**PROBLEM DETAILS**
Set down exactly the lines below between the line holding "Where should I click to: Switch to the 设置" and the line holding "Task: Click SMARTPHONE", inclusive; no other line belongs in the answer.

**Stored items**
[Start of Attachment]
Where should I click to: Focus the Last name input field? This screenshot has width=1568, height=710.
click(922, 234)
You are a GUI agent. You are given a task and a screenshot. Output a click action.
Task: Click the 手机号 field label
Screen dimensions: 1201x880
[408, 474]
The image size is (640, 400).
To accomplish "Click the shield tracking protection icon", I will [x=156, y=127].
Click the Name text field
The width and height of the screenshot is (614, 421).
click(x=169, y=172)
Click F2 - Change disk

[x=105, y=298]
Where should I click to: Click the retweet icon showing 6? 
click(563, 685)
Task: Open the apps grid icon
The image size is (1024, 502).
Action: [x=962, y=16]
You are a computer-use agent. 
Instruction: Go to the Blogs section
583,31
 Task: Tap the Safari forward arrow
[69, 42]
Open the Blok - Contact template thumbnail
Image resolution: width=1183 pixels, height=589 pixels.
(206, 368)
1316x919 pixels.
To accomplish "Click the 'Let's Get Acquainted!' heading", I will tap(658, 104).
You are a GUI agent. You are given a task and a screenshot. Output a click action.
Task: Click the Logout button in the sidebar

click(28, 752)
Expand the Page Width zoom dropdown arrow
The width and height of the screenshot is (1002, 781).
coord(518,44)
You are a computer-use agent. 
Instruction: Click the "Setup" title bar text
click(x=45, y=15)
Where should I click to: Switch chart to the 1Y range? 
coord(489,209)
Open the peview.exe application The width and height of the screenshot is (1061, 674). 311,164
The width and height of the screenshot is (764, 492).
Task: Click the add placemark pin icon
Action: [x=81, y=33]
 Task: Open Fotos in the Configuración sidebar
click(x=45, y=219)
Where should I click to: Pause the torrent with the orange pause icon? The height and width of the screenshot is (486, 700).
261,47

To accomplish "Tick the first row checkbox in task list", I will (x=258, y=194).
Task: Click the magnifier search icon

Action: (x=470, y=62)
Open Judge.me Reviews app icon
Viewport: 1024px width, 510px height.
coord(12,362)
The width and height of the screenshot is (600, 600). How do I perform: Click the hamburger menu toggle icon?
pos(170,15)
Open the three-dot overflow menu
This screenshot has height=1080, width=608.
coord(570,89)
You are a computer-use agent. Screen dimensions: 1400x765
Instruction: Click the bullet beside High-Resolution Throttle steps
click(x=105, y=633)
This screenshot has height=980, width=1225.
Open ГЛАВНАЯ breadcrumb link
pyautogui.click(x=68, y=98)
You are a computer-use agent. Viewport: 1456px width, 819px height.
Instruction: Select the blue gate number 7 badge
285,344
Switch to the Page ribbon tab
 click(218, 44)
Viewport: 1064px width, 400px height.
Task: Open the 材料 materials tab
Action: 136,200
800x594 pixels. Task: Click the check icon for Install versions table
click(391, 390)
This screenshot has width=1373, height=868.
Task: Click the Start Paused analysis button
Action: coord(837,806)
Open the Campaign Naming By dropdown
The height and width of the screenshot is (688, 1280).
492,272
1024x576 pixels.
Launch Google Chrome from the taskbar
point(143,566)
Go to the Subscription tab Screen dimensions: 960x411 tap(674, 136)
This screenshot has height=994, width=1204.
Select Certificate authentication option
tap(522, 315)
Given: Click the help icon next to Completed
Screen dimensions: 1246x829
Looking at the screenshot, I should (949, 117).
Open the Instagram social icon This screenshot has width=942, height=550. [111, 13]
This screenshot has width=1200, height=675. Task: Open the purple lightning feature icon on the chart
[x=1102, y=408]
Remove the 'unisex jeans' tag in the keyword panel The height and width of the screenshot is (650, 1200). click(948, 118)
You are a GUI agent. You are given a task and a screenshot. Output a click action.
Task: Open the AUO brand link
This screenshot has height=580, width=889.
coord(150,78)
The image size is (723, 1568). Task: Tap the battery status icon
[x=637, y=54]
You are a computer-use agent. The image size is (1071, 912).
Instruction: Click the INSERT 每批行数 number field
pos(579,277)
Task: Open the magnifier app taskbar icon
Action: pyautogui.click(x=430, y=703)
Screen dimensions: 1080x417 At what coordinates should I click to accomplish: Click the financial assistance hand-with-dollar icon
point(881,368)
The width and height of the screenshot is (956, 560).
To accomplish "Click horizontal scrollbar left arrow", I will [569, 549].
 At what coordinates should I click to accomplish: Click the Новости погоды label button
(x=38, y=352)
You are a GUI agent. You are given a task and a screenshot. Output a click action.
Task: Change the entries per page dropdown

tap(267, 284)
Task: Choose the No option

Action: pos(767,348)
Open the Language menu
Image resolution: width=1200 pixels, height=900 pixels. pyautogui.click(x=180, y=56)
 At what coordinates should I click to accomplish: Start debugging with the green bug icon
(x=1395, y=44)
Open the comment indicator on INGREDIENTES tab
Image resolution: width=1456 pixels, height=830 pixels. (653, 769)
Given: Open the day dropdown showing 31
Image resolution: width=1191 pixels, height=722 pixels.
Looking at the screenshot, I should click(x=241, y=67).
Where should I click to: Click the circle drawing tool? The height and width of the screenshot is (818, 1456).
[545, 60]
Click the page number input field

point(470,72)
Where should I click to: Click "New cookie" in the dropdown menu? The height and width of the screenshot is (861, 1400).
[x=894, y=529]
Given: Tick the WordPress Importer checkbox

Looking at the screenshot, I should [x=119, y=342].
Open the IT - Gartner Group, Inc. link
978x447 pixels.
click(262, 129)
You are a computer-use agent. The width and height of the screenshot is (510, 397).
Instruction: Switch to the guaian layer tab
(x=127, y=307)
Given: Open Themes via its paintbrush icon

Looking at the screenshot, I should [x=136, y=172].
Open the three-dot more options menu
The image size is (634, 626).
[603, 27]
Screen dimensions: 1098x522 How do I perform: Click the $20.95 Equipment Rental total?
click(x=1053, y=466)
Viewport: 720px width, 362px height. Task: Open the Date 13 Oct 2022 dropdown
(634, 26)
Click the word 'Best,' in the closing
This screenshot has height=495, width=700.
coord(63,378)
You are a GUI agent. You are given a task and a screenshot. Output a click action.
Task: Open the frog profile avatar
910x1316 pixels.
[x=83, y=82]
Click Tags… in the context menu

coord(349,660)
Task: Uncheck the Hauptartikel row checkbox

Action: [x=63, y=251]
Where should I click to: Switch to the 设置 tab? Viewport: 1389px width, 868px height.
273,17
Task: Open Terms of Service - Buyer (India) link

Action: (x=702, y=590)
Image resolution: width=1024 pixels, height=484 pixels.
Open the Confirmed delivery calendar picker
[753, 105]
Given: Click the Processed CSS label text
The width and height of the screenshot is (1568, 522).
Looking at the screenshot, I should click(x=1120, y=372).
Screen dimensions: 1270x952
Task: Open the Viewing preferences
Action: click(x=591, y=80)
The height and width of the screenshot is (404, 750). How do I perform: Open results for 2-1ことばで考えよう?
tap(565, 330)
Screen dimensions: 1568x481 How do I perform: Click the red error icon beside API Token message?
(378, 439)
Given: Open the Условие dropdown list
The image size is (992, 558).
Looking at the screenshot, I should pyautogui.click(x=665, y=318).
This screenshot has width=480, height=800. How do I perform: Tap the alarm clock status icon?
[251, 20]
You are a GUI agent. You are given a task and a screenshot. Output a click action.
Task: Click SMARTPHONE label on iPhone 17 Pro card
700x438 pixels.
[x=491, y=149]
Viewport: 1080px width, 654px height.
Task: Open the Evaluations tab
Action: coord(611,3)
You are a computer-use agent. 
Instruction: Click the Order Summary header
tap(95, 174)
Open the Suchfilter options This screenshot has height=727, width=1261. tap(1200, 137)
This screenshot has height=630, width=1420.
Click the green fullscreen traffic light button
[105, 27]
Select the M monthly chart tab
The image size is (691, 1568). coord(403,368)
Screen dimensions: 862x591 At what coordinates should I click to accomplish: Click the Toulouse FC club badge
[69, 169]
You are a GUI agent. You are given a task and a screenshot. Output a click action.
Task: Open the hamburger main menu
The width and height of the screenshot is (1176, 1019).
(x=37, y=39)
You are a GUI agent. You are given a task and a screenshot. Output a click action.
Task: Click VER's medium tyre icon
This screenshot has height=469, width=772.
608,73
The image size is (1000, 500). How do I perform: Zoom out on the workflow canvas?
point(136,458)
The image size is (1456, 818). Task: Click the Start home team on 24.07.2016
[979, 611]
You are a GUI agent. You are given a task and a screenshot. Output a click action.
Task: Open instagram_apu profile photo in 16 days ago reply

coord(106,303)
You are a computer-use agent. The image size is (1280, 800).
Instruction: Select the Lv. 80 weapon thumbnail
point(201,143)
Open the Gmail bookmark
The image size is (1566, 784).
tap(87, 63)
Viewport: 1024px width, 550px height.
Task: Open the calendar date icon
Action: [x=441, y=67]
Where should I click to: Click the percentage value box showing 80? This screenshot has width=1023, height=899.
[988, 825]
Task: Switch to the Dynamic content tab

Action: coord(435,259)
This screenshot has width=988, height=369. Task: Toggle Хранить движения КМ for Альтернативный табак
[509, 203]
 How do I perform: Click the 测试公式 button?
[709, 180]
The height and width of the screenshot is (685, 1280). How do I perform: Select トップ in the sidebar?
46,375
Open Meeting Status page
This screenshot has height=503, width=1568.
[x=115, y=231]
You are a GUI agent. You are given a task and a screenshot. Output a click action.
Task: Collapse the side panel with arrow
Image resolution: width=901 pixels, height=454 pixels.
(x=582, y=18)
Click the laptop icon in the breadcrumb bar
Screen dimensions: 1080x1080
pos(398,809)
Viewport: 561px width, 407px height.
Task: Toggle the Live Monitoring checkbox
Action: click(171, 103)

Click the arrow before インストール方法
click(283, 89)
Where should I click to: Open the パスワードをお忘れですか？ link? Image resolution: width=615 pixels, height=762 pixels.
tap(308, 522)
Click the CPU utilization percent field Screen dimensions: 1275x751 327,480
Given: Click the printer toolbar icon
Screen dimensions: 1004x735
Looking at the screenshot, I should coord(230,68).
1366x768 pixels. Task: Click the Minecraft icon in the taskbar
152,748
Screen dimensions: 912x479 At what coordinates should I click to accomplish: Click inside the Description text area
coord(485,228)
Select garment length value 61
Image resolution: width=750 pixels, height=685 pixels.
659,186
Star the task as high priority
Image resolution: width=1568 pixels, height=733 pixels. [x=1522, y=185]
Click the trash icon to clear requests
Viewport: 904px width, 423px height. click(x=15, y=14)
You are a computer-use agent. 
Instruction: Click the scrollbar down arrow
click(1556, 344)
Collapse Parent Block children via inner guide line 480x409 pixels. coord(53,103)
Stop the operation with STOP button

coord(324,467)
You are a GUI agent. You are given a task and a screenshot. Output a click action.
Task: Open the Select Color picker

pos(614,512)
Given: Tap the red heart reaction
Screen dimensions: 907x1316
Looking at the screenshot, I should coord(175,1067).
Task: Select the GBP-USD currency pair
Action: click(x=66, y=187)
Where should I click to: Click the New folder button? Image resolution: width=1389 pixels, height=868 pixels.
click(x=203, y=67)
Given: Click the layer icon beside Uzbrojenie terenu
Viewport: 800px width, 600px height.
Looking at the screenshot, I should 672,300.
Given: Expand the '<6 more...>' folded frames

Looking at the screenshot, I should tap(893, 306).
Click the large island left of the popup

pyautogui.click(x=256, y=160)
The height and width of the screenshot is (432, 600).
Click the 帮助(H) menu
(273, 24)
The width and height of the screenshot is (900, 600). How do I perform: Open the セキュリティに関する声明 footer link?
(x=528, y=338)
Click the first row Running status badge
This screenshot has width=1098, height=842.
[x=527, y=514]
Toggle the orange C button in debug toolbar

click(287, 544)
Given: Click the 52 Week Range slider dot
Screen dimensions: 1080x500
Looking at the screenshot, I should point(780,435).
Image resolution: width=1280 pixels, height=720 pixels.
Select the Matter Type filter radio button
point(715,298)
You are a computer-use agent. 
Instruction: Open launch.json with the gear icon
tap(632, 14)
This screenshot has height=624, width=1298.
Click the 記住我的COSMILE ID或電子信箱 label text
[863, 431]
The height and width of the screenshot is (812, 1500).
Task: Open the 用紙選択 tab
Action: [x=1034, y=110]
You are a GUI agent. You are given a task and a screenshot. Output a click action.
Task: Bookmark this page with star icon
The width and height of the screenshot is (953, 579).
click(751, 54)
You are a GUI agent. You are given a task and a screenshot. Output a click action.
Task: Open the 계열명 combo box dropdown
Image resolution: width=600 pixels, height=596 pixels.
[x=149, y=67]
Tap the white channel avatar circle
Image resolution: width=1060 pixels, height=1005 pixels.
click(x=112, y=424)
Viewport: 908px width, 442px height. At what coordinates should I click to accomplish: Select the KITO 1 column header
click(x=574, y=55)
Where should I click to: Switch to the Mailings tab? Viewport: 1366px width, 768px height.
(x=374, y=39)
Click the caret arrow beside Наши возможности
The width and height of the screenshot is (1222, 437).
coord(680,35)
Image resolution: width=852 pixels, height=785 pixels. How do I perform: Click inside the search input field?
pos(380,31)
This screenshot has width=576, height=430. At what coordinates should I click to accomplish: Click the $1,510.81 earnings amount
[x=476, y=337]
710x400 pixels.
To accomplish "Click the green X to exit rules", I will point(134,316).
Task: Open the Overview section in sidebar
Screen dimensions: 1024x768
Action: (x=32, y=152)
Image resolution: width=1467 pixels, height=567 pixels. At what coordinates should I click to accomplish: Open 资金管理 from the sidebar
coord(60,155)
[End of Attachment]
**ANSWER AREA**
Where should I click to: Switch to the 设置 tab? Viewport: 1389px width, 868px height.
273,17
Task: Open Terms of Service - Buyer (India) link

Action: (x=702, y=590)
Image resolution: width=1024 pixels, height=484 pixels.
Open the Confirmed delivery calendar picker
[753, 105]
Given: Click the Processed CSS label text
The width and height of the screenshot is (1568, 522).
Looking at the screenshot, I should click(x=1120, y=372).
Screen dimensions: 1270x952
Task: Open the Viewing preferences
Action: click(x=591, y=80)
The height and width of the screenshot is (404, 750). How do I perform: Open results for 2-1ことばで考えよう?
tap(565, 330)
Screen dimensions: 1568x481 How do I perform: Click the red error icon beside API Token message?
(378, 439)
Given: Open the Условие dropdown list
The image size is (992, 558).
Looking at the screenshot, I should pyautogui.click(x=665, y=318).
This screenshot has width=480, height=800. How do I perform: Tap the alarm clock status icon?
[251, 20]
You are a GUI agent. You are given a task and a screenshot. Output a click action.
Task: Click SMARTPHONE label on iPhone 17 Pro card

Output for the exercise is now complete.